■ ENTRIES PROVIDED

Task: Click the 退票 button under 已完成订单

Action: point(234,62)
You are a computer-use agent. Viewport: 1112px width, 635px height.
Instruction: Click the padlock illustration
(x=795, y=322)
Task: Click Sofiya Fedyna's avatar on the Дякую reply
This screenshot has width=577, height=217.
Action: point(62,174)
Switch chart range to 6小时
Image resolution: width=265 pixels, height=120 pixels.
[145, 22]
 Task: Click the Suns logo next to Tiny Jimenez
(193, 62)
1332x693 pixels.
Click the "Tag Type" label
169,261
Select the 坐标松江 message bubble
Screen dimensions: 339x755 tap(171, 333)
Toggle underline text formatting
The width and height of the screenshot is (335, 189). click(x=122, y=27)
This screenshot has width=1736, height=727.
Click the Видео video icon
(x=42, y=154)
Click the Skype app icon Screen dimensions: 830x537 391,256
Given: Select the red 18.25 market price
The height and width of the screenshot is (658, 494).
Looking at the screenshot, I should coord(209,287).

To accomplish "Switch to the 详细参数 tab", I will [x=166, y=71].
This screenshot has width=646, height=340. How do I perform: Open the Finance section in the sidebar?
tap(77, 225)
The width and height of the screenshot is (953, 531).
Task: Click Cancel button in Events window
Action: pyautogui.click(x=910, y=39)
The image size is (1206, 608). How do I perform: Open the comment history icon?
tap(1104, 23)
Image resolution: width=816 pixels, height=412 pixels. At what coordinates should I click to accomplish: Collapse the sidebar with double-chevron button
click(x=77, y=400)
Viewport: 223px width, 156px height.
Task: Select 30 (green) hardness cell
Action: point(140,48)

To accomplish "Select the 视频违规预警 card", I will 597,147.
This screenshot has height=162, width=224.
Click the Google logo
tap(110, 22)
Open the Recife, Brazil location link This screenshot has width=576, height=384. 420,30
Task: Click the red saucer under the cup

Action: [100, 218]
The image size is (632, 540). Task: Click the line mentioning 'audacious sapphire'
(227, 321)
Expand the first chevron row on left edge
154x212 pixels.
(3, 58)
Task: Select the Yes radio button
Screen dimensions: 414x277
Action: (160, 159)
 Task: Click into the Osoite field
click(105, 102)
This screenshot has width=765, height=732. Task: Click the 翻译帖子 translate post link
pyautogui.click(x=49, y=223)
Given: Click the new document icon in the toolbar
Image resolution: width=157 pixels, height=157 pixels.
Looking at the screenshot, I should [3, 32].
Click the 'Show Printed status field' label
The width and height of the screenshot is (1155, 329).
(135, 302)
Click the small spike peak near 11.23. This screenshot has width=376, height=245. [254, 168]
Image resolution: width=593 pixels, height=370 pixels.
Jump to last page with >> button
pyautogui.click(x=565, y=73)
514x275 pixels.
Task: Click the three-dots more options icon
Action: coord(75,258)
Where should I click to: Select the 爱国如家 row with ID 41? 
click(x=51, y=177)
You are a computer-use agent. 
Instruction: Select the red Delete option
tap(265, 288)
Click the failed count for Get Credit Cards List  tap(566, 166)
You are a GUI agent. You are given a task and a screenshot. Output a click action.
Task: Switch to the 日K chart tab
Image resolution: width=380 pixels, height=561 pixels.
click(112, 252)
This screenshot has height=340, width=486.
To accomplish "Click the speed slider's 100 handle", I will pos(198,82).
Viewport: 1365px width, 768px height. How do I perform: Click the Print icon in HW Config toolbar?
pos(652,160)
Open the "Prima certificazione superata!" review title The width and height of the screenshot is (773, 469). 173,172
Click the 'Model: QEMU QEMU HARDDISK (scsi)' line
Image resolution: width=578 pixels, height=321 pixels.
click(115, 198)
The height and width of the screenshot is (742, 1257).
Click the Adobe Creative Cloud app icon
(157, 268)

■ TASK DIRECTIONS
Where does the word "agent" appear in the records? Copy every line that holds it.

■ ANSWER SECTION
You are a computer-use agent. Viewport: 1112px width, 635px height.
You are a computer-use agent. 
You are a GUI agent. You are given a task and a screenshot. Output a click action.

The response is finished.